> _PROBLEM TO WORK ON_
In the text on Pseudomonas putida, what share of the proteome do proteins of unknown function make up?
(Beginning of TEXT SECTION)
BMC Genomics volume 25, Article number: 267 (2024)
Abstract
In every omics experiment, genes or their products are identified for which even state of the art tools are unable to assign a function. In the biotechnology chassis organism Pseudomonas putida, these proteins of unknown function make up 14% of the proteome. This missing information can bias analyses since these proteins can carry out functions which impact the engineering of organisms. As a consequence of predicting protein function across all organisms, function prediction tools generally fail to use all of the types of data available for any specific organism, including protein and transcript expression information. Additionally, the release of Alphafold predictions for all Uniprot proteins provides a novel opportunity for leveraging structural information. We constructed a bespoke machine learning model to predict the function of recalcitrant proteins of unknown function in Pseudomonas putida based on these sources of data, which annotated 1079 terms to 213 proteins. Among the predicted functions supplied by the model, we found evidence for a significant overrepresentation of nitrogen metabolism and macromolecule processing proteins. These findings were corroborated by manual analyses of selected proteins which identified, among others, a functionally unannotated operon that likely encodes a branch of the shikimate pathway.
Introduction
Pseudomonas putida is a promising chassis bacterium that is being customized and deployed for a range of biotechnology applications [1], including lignin valorization [2, 3] and the production of biofuels [3]. These applications necessarily involve engineering the genome of P. putida in order to produce novel metabolites and optimize the synthesis of natural products. Critical to bioengineering projects of this nature is a complete understanding of the enzymes, transporters, and regulatory systems involved in a pathway of interest. Proteomics measurements of P. putida routinely identify the differential expression of not only numerous annotated proteins but also proteins of unknown function (PUFs), including in conditions highly relevant to biotechnological applications. It is probable that some, and possible that many of these proteins, are nonfunctional or unexpressed pseudogenes. However, pseudogenes rarely make up more than 5% of bacterial genomes [4] and are likely to be under negative selection [5] so it is likely that most PUFs are functionally relevant. This terra incognita of the proteome is by necessity routinely ignored in proteomics analysis but represents a dangerous blind spot in our understanding and control of the functional genetics of P. putida.
(End of TEXT SECTION)
(Beginning of ENTRIES SUPPLIED)
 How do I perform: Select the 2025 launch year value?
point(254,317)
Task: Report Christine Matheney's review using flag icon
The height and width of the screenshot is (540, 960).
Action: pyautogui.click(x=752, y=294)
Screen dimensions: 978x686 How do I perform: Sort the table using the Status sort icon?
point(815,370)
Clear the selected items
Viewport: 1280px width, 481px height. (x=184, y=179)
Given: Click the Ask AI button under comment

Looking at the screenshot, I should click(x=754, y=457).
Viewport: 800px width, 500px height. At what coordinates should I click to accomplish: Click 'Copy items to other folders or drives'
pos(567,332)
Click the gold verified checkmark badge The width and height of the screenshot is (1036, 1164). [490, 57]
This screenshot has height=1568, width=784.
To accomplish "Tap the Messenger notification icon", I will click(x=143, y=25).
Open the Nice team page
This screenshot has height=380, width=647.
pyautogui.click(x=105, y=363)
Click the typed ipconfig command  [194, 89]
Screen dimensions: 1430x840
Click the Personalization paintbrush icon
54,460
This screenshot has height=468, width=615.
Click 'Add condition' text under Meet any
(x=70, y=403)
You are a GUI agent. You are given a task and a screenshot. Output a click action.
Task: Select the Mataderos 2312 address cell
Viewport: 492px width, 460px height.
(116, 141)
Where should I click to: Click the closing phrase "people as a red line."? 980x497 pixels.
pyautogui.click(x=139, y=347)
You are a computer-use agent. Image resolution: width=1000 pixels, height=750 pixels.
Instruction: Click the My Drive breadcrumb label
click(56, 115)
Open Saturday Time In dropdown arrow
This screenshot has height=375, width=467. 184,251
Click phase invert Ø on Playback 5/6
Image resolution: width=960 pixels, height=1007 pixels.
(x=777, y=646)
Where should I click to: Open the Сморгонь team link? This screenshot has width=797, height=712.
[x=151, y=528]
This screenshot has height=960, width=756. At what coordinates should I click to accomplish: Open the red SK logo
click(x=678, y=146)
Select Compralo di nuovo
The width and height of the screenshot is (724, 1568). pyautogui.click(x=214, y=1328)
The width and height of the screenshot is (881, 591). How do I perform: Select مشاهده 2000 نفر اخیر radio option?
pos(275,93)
(End of ENTRIES SUPPLIED)
> _RESULT_
14%